Addressing the Adaptation Gap with private finance
The OECD identifies a “pressing need for international providers to significantly scale up their efforts” to leverage private sector investment for adaptation. Contributions are tiny so far, with just $1.5bn of private sector capital committed to adaptation versus $600bn for mitigation, according to a recent report from the non-profit Climate Policy Initiative.
The OECD’s data shows that most private finance is going into renewable energy investments, which are a clearer and more established investment proposition. Investment opportunities in adaptation are “more nebulous”, says Folland, and it can be harder to see opportunities for profit.
However, this landscape could change at COP28, with governments set to establish a framework for achieving the Paris Agreement’s 'global goal on adaptation'. This aims to develop guidelines that allow countries to set measurable and comparable adaptation goals. Such a framework could give the private sector "a bit more confidence to get involved" in adaptation, believes Folland.
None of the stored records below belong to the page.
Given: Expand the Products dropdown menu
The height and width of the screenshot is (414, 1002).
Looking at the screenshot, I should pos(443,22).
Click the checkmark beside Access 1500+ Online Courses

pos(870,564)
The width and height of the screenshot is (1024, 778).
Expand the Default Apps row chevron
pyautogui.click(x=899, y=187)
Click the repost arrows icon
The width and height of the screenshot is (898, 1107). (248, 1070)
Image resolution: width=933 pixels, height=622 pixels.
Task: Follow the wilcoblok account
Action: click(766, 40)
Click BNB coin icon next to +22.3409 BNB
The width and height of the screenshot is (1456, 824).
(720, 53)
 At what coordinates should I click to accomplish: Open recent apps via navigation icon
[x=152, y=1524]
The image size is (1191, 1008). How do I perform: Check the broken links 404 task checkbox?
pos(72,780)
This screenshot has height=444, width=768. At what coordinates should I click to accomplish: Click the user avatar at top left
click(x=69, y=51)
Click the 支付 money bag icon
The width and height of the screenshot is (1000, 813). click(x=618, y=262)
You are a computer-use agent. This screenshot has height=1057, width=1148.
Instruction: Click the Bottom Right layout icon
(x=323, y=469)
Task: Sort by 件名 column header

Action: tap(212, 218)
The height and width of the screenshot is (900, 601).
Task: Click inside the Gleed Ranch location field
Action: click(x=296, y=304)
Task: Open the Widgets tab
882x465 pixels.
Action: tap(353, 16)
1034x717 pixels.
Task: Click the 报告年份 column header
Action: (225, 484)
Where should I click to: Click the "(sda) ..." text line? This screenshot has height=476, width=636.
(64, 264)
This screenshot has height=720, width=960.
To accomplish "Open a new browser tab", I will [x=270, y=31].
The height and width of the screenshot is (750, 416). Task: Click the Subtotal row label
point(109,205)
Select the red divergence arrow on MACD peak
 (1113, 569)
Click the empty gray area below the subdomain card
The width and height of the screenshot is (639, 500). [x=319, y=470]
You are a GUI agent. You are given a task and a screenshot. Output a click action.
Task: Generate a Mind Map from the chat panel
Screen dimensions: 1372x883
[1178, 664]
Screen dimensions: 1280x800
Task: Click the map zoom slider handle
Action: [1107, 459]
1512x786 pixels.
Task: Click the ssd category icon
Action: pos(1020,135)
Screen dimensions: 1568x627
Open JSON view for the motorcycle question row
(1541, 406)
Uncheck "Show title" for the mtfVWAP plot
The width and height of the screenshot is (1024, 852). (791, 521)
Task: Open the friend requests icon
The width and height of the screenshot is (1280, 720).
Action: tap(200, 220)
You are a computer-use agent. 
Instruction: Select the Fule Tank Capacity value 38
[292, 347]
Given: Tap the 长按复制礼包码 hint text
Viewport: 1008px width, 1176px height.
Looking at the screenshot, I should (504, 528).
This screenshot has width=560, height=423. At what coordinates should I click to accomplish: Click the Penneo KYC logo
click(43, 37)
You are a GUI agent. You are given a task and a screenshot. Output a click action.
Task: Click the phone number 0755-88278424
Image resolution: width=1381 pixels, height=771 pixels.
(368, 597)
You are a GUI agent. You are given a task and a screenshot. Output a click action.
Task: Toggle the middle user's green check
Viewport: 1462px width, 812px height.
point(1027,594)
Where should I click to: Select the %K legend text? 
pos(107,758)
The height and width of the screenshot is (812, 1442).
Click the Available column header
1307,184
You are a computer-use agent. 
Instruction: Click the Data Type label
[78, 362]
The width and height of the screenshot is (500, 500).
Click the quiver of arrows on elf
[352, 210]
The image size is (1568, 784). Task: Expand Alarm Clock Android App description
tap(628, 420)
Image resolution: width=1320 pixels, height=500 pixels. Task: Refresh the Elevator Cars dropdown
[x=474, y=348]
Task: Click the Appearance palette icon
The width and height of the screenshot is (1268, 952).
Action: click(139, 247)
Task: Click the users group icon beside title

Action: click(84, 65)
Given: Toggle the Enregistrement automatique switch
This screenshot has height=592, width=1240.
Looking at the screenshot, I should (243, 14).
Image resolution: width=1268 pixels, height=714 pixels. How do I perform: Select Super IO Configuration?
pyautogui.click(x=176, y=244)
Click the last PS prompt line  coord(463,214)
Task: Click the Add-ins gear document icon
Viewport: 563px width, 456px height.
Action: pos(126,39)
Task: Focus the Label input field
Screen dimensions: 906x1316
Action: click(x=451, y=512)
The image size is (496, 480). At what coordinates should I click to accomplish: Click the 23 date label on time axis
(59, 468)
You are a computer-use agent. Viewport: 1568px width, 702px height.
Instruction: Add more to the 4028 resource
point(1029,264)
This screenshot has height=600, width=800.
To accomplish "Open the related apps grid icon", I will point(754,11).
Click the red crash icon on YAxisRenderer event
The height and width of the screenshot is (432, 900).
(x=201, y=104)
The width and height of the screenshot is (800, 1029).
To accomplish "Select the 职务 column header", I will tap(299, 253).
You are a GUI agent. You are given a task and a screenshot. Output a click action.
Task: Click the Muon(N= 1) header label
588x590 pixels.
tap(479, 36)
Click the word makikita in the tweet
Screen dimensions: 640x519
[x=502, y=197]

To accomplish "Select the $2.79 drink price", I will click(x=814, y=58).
Collaboration between the private and public sector is key
Although there is widespread consensus that the private sector will be looking to public policy announcements at COP28 as a means of facilitating its involvement in the net-zero transition, there is still an instrumental role for initiatives like GFANZ, says Paddy McCully, a senior energy transition analyst at Reclaim Finance.
GFANZ could, for example, “come out with papers advocating for meaningful engagement processes... with financial sanctions" for portfolio companies that are not transitioning at the necessary pace. Such recommendations, although not binding, would “help GFANZ's own members, as well as NGOs, civil society, governments and regulators push for stronger measures", McCully says.
Ultimately, most of the money needed to finance the energy transition is going to come from private sources, which control the bulk of global capital. The job at COP28 is to find new ways for policymakers to unlock that finance, and get countries on track to meet their net-zero pledges.